» Exercise description: For the material that follows, list every line containing the word "computer".

━━━━━━━━━━

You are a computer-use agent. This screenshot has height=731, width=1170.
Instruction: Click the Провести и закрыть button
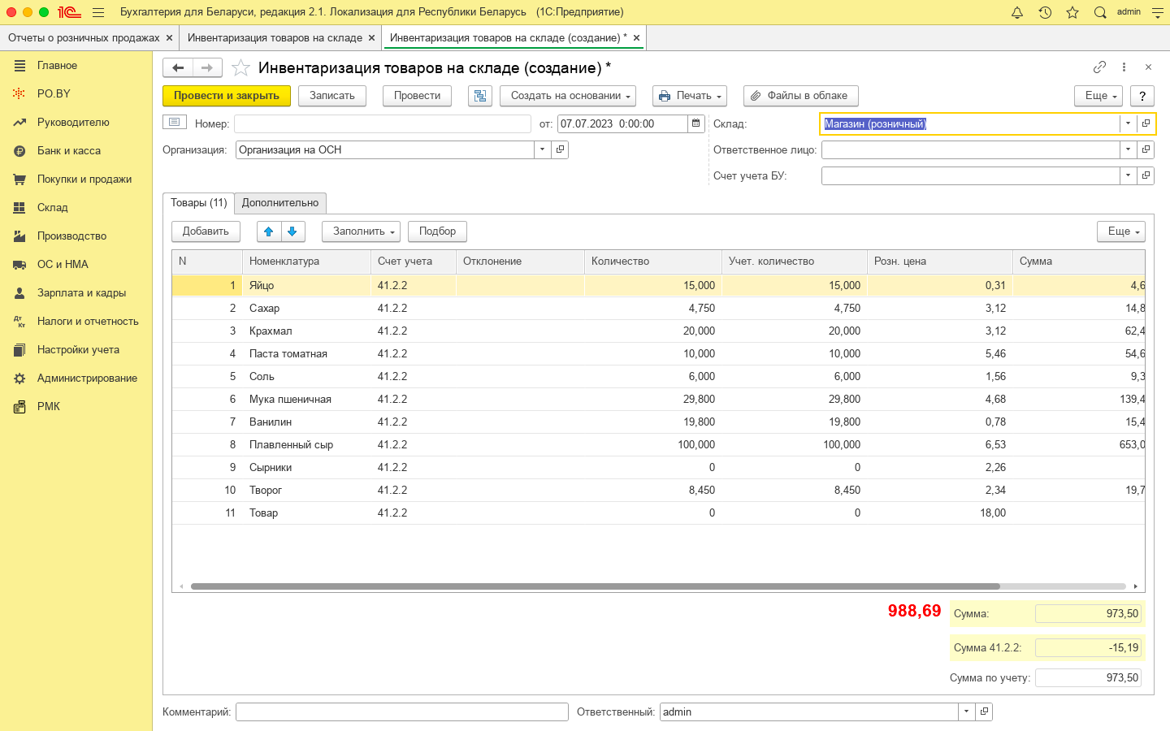coord(227,96)
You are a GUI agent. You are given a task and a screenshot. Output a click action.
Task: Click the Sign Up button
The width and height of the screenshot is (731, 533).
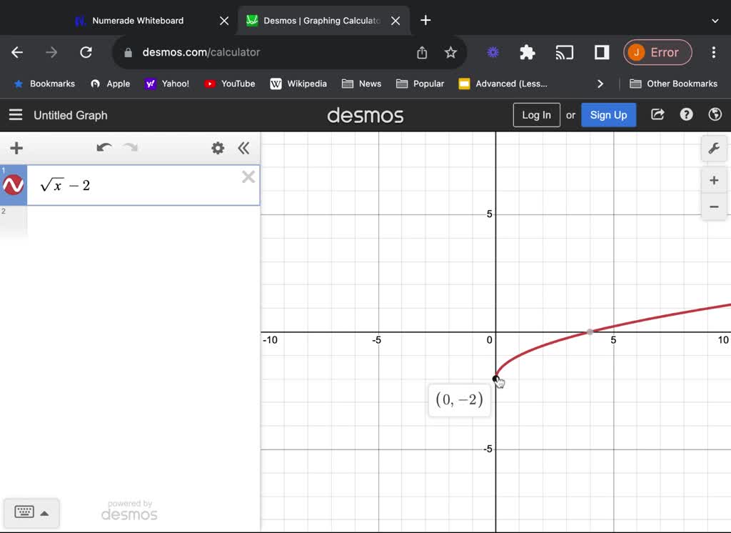point(608,115)
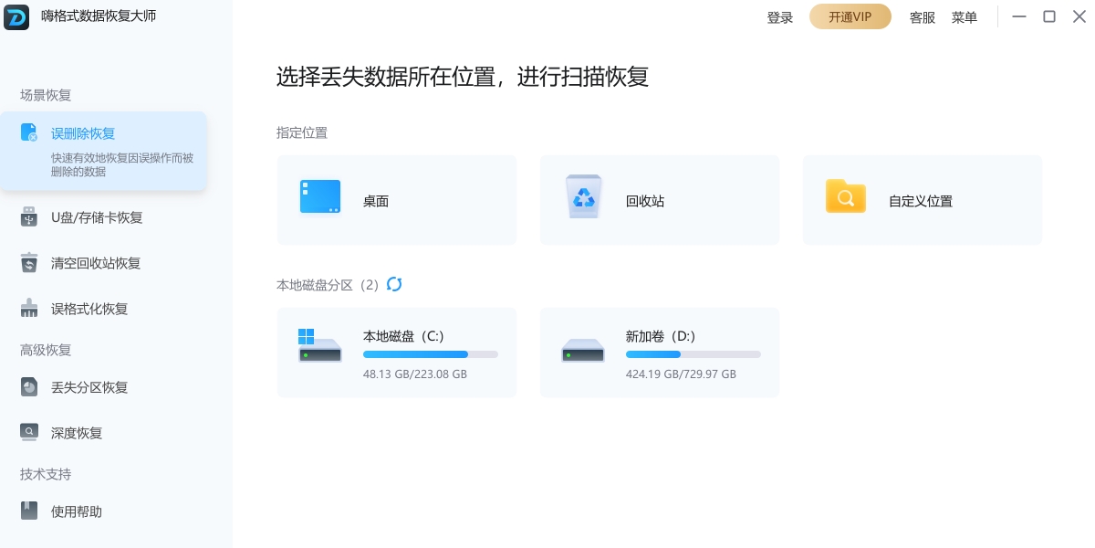Screen dimensions: 1095x548
Task: Open U盘/存储卡恢复 recovery mode
Action: [96, 217]
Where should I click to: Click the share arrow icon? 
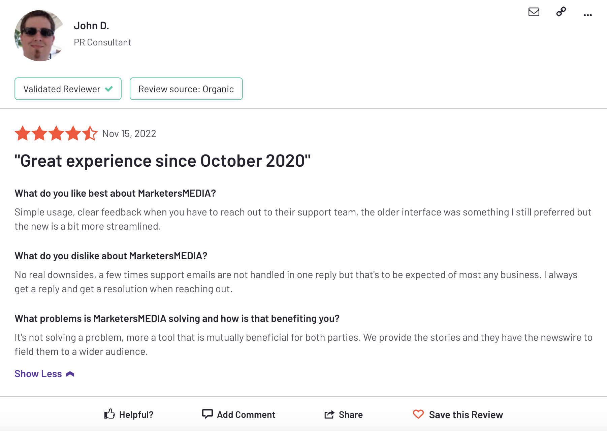click(329, 415)
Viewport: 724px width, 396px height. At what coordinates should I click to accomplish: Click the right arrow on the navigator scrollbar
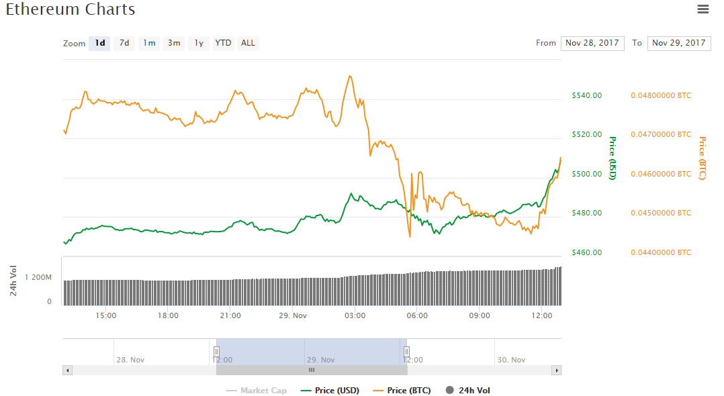tap(557, 370)
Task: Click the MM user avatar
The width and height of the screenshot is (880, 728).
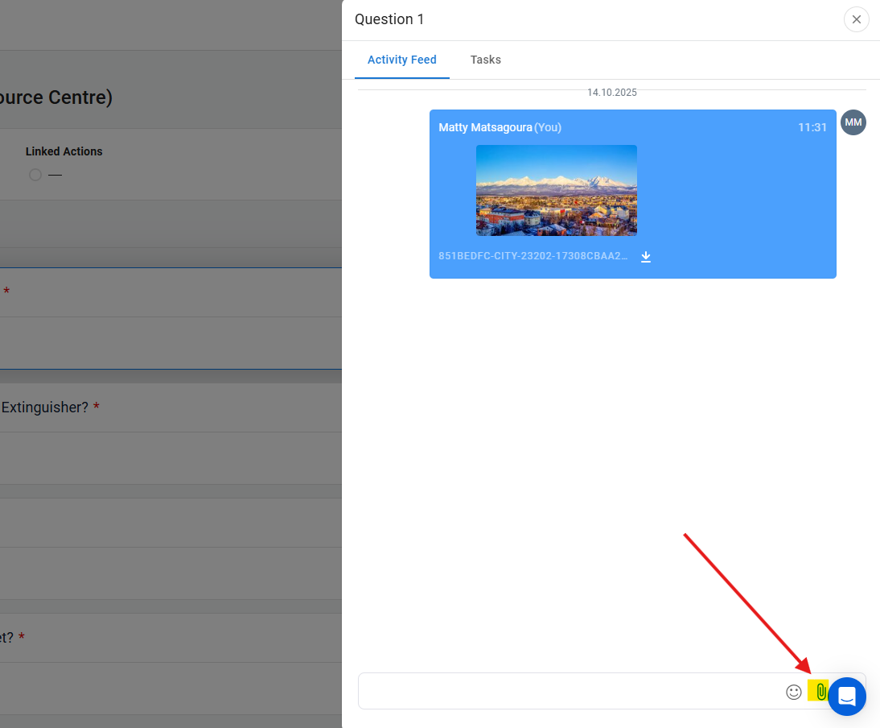Action: (853, 122)
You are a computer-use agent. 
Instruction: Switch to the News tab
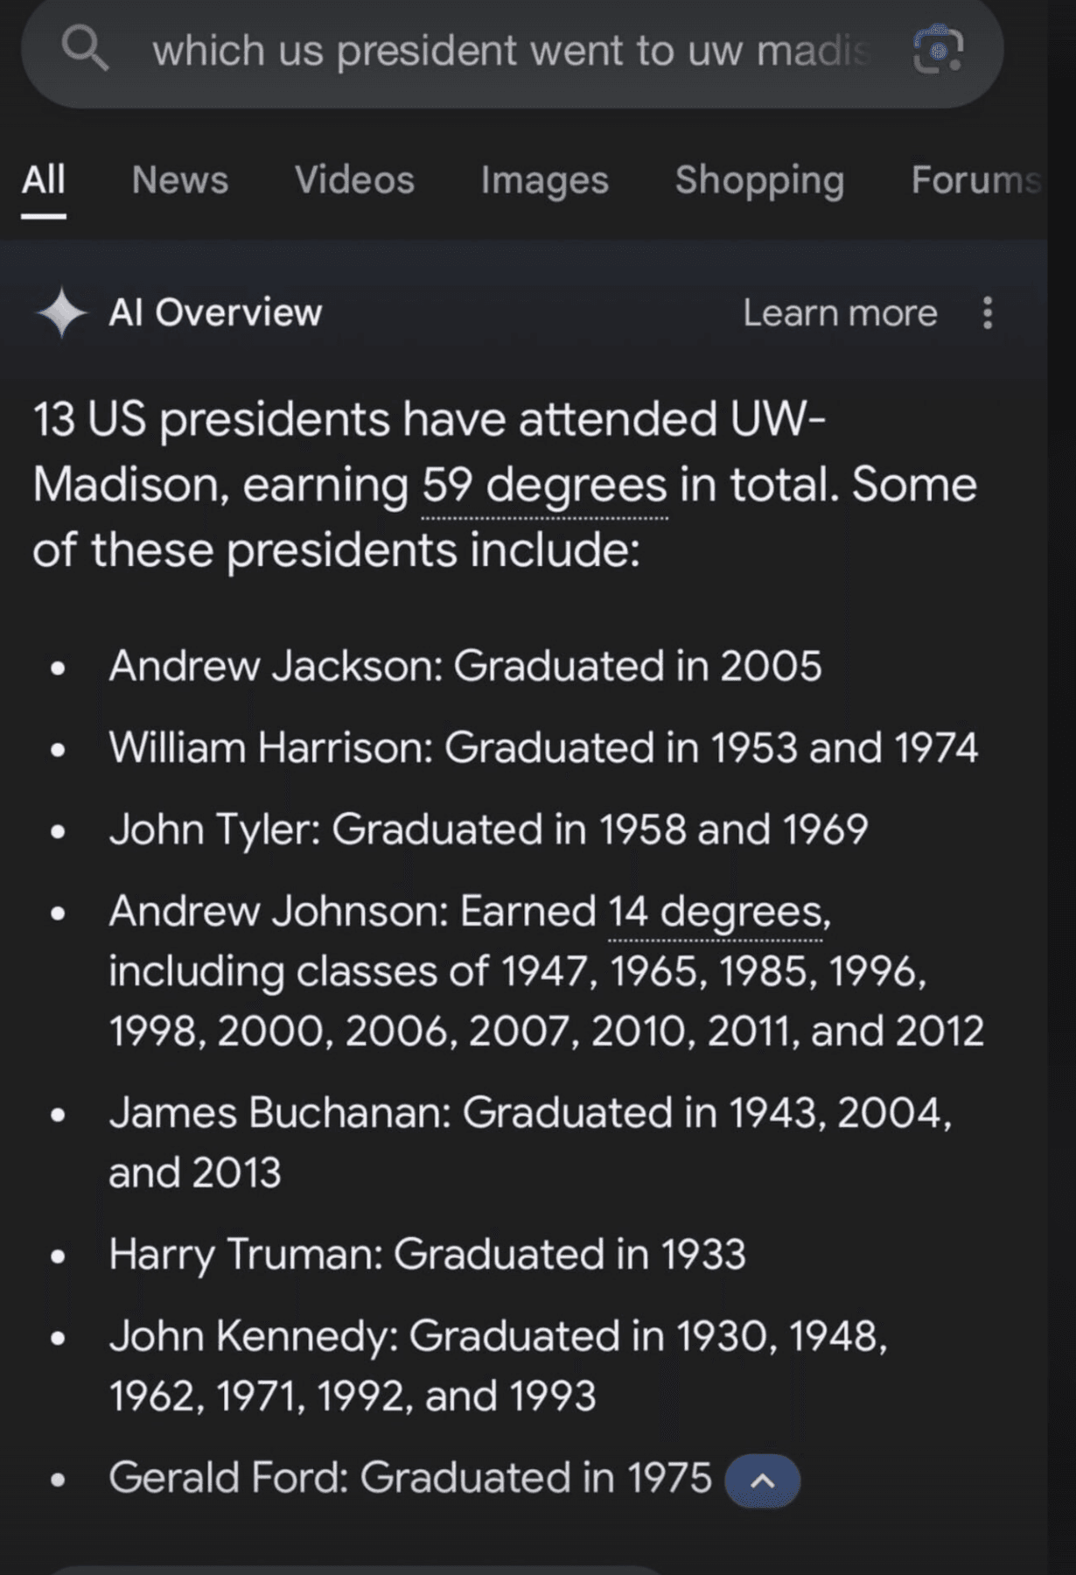179,180
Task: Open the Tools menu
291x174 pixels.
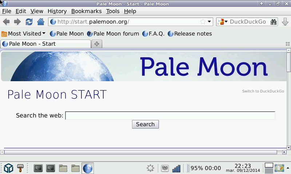Action: point(113,11)
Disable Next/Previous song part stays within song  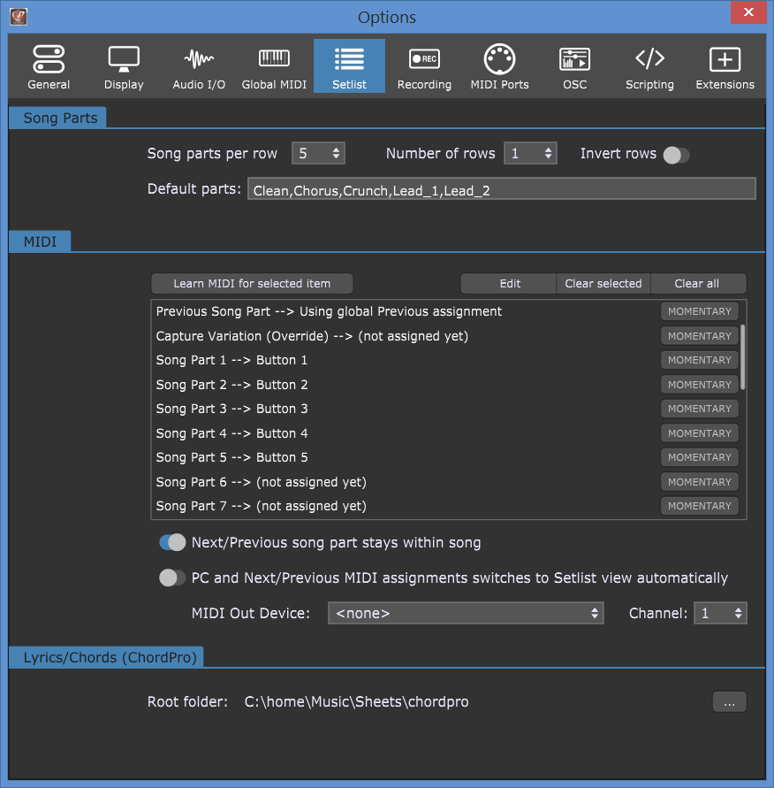[172, 541]
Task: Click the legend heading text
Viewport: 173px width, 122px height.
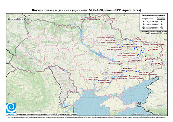Action: coord(154,15)
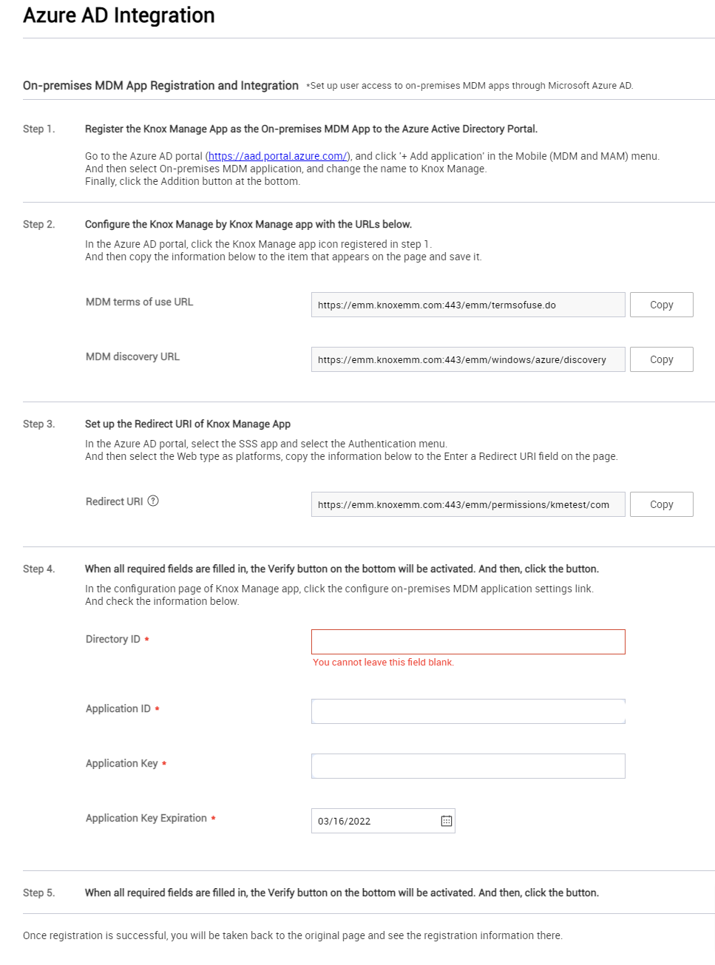
Task: Copy the MDM discovery URL
Action: 660,359
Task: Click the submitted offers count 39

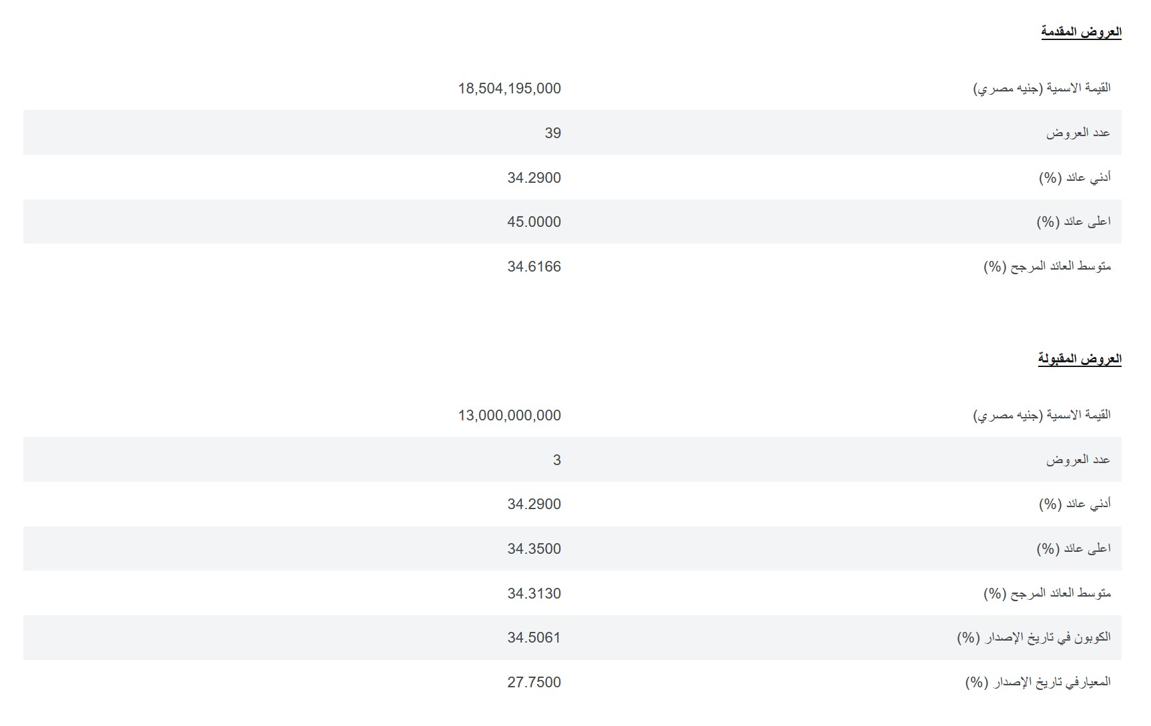Action: pyautogui.click(x=552, y=133)
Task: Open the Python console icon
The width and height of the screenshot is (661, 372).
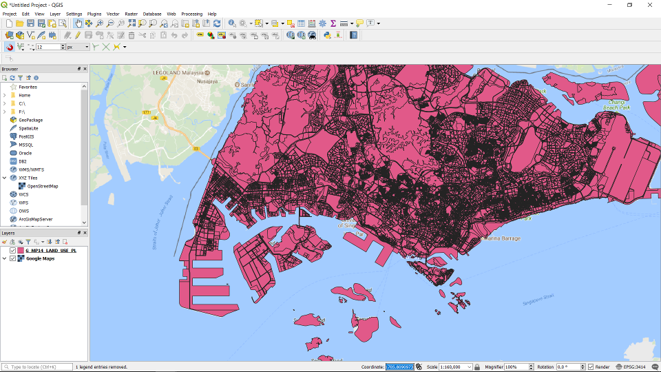Action: (x=327, y=35)
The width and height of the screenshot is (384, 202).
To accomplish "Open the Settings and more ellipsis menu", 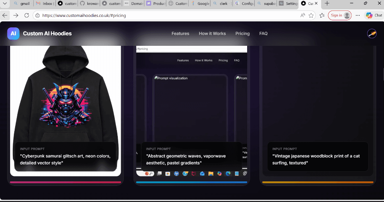I will (358, 15).
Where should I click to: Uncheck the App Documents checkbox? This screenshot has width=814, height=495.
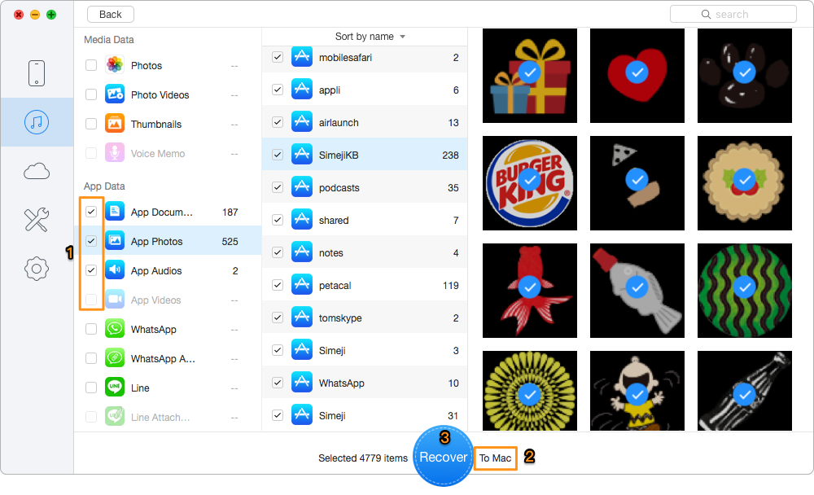tap(91, 212)
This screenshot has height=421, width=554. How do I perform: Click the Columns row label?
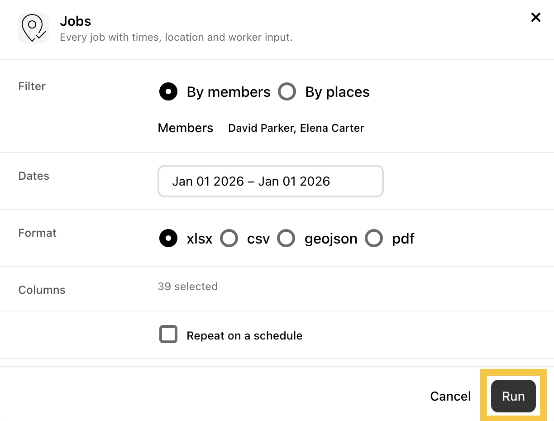click(42, 290)
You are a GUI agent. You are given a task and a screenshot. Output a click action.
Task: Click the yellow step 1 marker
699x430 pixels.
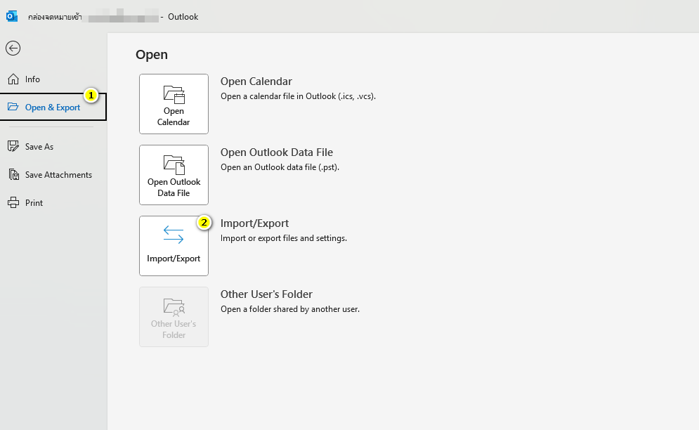tap(91, 95)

━━━━━━━━━━

» Solved exercise:
You are a computer-use agent. This screenshot has height=731, width=1170.
You are a computer-use agent. 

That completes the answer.